[Stored data]
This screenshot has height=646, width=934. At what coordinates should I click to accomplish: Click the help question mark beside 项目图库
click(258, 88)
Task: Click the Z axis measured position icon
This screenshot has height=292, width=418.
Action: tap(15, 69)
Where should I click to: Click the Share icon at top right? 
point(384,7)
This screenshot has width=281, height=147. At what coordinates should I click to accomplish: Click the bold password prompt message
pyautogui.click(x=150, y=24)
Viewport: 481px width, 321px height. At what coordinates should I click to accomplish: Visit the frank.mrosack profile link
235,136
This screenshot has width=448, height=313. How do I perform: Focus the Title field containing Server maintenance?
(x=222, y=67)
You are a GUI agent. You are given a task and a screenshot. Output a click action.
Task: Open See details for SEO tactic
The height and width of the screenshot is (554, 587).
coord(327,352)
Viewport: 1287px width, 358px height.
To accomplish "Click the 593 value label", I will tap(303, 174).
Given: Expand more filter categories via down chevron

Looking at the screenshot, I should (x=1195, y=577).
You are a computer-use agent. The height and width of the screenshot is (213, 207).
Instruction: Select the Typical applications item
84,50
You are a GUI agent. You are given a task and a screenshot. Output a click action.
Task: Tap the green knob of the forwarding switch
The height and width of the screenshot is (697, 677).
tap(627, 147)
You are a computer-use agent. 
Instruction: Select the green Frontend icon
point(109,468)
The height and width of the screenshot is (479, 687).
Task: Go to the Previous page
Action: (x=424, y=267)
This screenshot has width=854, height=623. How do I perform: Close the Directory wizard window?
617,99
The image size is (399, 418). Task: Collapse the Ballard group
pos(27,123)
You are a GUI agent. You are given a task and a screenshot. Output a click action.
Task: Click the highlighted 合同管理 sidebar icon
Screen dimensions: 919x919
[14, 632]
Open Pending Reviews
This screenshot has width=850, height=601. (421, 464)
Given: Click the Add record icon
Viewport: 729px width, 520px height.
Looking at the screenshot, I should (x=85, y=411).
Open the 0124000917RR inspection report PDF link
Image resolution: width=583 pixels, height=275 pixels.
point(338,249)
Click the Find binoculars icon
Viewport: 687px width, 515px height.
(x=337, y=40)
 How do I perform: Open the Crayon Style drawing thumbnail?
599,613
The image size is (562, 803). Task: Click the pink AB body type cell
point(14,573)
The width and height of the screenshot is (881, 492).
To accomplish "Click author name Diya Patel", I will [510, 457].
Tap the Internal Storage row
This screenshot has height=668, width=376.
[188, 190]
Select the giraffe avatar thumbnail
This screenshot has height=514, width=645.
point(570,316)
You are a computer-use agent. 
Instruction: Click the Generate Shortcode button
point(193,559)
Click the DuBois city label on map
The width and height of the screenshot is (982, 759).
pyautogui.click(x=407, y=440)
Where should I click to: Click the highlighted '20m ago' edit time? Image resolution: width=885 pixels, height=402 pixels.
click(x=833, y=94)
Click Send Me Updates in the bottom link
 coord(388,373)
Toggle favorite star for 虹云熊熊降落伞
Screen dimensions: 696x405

Problem description: Set down every record above, word for word.

Solution to this task:
This screenshot has height=646, width=934. At what coordinates should I click to accomplish: Click the help question mark beside 项目图库
click(258, 88)
Task: Click the Z axis measured position icon
This screenshot has height=292, width=418.
Action: tap(15, 69)
Where should I click to: Click the Share icon at top right? 
point(384,7)
This screenshot has width=281, height=147. At what coordinates should I click to accomplish: Click the bold password prompt message
pyautogui.click(x=150, y=24)
Viewport: 481px width, 321px height. At what coordinates should I click to accomplish: Visit the frank.mrosack profile link
235,136
This screenshot has width=448, height=313. How do I perform: Focus the Title field containing Server maintenance?
(x=222, y=67)
You are a GUI agent. You are given a task and a screenshot. Output a click action.
Task: Open See details for SEO tactic
The height and width of the screenshot is (554, 587).
coord(327,352)
Viewport: 1287px width, 358px height.
To accomplish "Click the 593 value label", I will tap(303, 174).
Given: Expand more filter categories via down chevron

Looking at the screenshot, I should (x=1195, y=577).
You are a computer-use agent. The height and width of the screenshot is (213, 207).
Instruction: Select the Typical applications item
84,50
You are a GUI agent. You are given a task and a screenshot. Output a click action.
Task: Tap the green knob of the forwarding switch
The height and width of the screenshot is (697, 677).
tap(627, 147)
You are a computer-use agent. 
Instruction: Select the green Frontend icon
point(109,468)
The height and width of the screenshot is (479, 687).
Task: Go to the Previous page
Action: (x=424, y=267)
This screenshot has width=854, height=623. How do I perform: Close the Directory wizard window?
617,99
The image size is (399, 418). Task: Collapse the Ballard group
pos(27,123)
You are a GUI agent. You are given a task and a screenshot. Output a click action.
Task: Click the highlighted 合同管理 sidebar icon
Screen dimensions: 919x919
[14, 632]
Open Pending Reviews
This screenshot has width=850, height=601. (421, 464)
Given: Click the Add record icon
Viewport: 729px width, 520px height.
Looking at the screenshot, I should (x=85, y=411).
Open the 0124000917RR inspection report PDF link
Image resolution: width=583 pixels, height=275 pixels.
point(338,249)
Click the Find binoculars icon
Viewport: 687px width, 515px height.
(x=337, y=40)
 How do I perform: Open the Crayon Style drawing thumbnail?
599,613
The image size is (562, 803). Task: Click the pink AB body type cell
point(14,573)
The width and height of the screenshot is (881, 492).
To accomplish "Click author name Diya Patel", I will [510, 457].
Tap the Internal Storage row
This screenshot has height=668, width=376.
[188, 190]
Select the giraffe avatar thumbnail
This screenshot has height=514, width=645.
point(570,316)
You are a computer-use agent. 
Instruction: Click the Generate Shortcode button
point(193,559)
Click the DuBois city label on map
The width and height of the screenshot is (982, 759).
pyautogui.click(x=407, y=440)
Where should I click to: Click the highlighted '20m ago' edit time? Image resolution: width=885 pixels, height=402 pixels.
click(x=833, y=94)
Click Send Me Updates in the bottom link
 coord(388,373)
Toggle favorite star for 虹云熊熊降落伞
Screen dimensions: 696x405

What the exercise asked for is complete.